# Timex Electrical Repairs



## EddyW (Feb 13, 2010)

Hello,

I have a few Timex electronic watches and all with the same problem.

The circuit boards are snapped, (in the same place,through the screw hole at the balance end) by what I suspect is an over tightening of the screw

Are the boards repairable ?. or,

Are they available ?.

I also have a Caravel and the same question applies,

A browse of the electric section did not cover the point but was a fascinating read.
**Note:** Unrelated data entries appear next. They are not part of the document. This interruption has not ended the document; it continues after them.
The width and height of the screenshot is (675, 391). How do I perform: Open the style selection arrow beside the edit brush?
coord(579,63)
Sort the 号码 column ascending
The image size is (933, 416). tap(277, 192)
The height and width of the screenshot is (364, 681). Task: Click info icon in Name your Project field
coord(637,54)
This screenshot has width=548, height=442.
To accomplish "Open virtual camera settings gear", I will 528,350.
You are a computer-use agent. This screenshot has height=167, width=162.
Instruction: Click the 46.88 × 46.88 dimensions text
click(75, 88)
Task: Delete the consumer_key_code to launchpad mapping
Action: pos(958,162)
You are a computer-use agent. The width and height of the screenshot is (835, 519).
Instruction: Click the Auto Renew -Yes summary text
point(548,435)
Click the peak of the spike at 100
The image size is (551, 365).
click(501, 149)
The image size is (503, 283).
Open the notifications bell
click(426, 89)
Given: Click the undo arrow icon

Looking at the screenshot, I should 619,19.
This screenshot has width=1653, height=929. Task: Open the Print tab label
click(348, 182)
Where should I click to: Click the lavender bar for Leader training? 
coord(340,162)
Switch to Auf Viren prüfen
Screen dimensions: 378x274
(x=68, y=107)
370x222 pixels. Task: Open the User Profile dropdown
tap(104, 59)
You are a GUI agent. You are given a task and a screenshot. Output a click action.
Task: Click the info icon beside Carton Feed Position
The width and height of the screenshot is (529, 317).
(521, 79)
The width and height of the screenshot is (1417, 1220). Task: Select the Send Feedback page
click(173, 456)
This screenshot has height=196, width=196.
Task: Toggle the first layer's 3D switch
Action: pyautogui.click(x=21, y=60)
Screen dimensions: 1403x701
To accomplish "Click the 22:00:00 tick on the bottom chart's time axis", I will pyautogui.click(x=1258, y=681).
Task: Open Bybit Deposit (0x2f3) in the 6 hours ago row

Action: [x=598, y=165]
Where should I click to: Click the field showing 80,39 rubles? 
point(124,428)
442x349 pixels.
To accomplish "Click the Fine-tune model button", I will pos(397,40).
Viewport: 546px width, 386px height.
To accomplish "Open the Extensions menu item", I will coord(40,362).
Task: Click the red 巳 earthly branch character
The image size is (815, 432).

I have a feeling I already know the answer, But live in hope !

Thanks for any help.


----------



## mel (Dec 6, 2006)

Hi Eddy, you could try a post over on the Ticka Forum, some of the guys there may have NOS boards - I take it you don't mean Quartz or SSQ models when you say electronics. That's a diff question entirely :to_become_senile:

Link to Ticka Forum


----------



## EddyW (Feb 13, 2010)

mel said:


> Hi Eddy, you could try a post over on the Ticka Forum, some of the guys there may have NOS boards - I take it you don't mean Quartz or SSQ models when you say electronics. That's a diff question entirely :to_become_senile:
> 
> Link to Ticka Forum


Hi Mel.

I definitely mean electronic not quartz.

You know the type I mean, they look like they have 2 balance springs and radio gubbins to the side.

I will have a look on the ticka forum and see what happens.

cheers I will crack open my fathers day bottle of Glenmorangie and take my time over yours.


----------